All this process takes time. Hard data remained resilient for nine months. but the first signs of capitulation are now appearing. International trade weakened by only -0.2% between September 2018 and May 2019, but it dropped abruptly by -1.4% month on month (m-o-m) in June. One sees a similar pattern in industrial production, which actually increased by 0.6% between September 2018 and May 2019 before falling by -0.5% m-o-m in June.
These developments tend to confirm our ideas about the sequence of events. A trade war is the kind of shock that takes time to impact economies.
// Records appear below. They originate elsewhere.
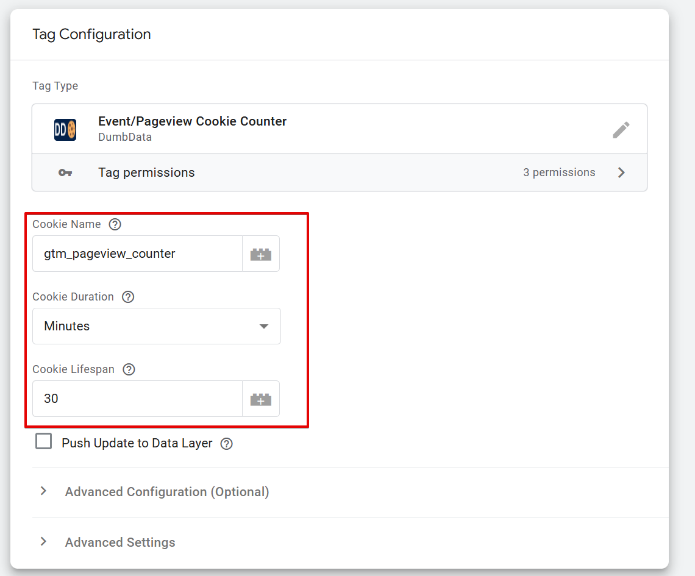Open help tooltip for Cookie Lifespan
The image size is (695, 576).
coord(129,369)
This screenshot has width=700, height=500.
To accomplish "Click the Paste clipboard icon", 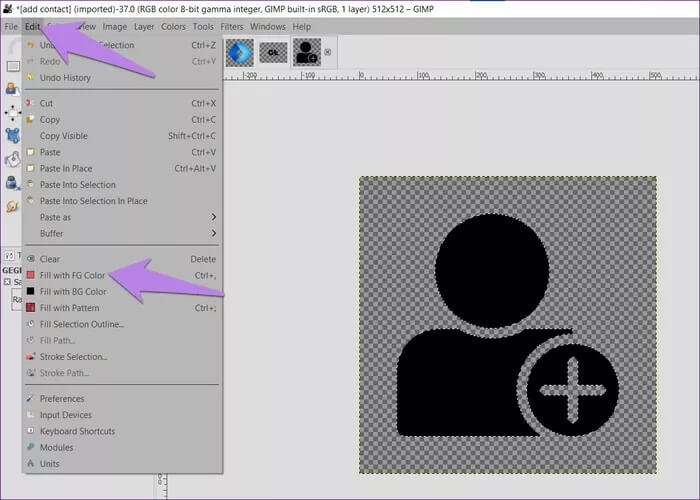I will click(x=30, y=152).

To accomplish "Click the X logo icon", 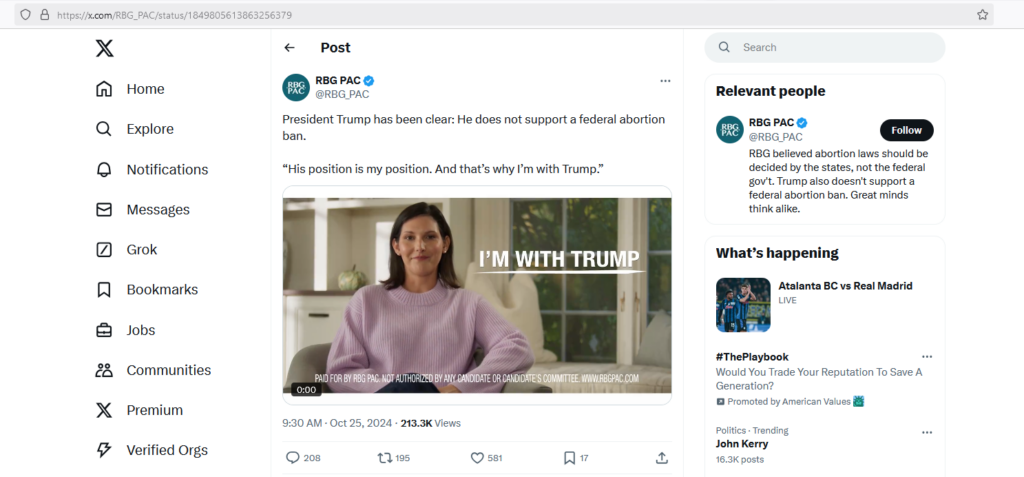I will [105, 48].
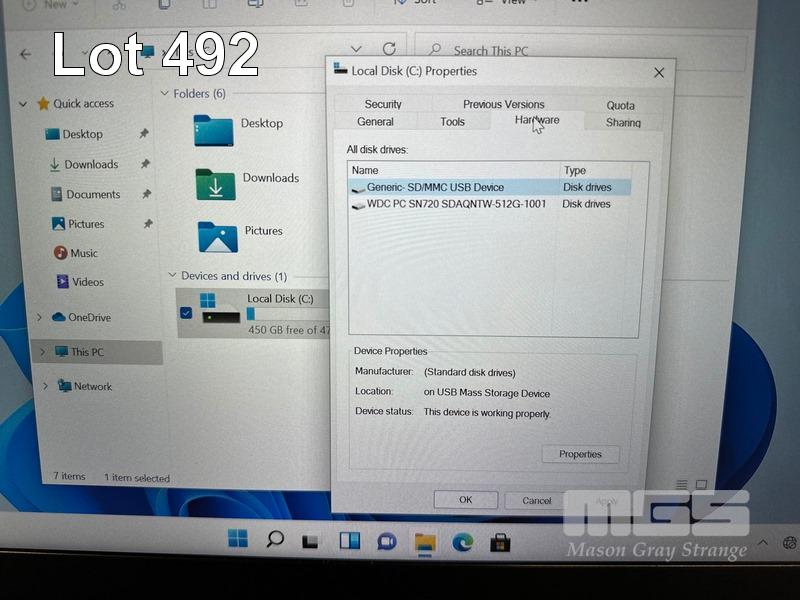The image size is (800, 600).
Task: Open the Previous Versions tab
Action: pyautogui.click(x=504, y=104)
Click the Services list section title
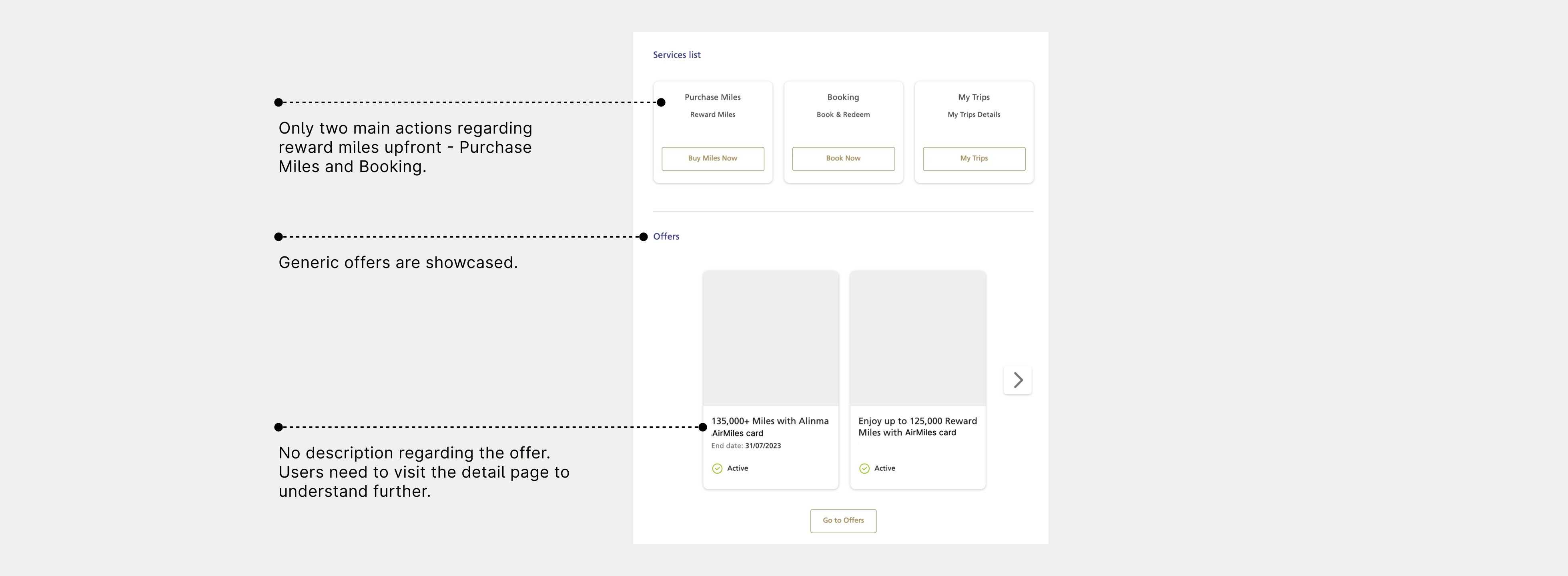Screen dimensions: 1568x576 pos(677,55)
At first, the direct impact is quite negligible (10% tariffs on Chinese goods is equivalent to 0.1% of US GDP), but the longer the uncertainty lasts the greater the indirect impact.
All this is worrying, as it means that we are only at the beginning of the deterioration process, even though global manufacturing sentiment has already suffered the longest deterioration on record (15 months to the end of July). Accordingly, data releases in the months to come are likely to reflect the impact of the latest round of the trade war, with damaging consequences for international exchanges and industrial production.
Beyond all the worrying news, there is at least one positive development. Low oil prices offer some support to global activity and consumer demand. The prospect of oversupply, uncertain OPEC+ compliance with production limits and the global economic slowdown mean we expect Brent to close 2019 at USD58 and WTI at USD55, with increasing US export capacity likely to narrow the gap between the price for the two types of oil. We continue to expect the Brent price to drop to USD50 in early 2020 and for it to remain close to this level for the rest of the year. Low and stable oil prices tend to favour economic activity and investment as well as provide purchasing power to consumers. Despite recent volatility, we observe that the price of Brent in Indian rupees (other currencies could equally be used for comparison purposes) is still 14% below the 2018 average.
Combining different information sets, we see a marked risk of a deceleration in world GDP growth in the second half of this year. According to one of our models, based on international trade and manufacturing PMI, real global GDP growth could slow to 2.7% year on year in H2 2019. This includes a forecast of 1.5% quarter on quarter (q-o-q) annualised followed by 2.4% q-o-q in Q3 and Q4. World GDP growth below 2.5% is traditionally considered a global recession.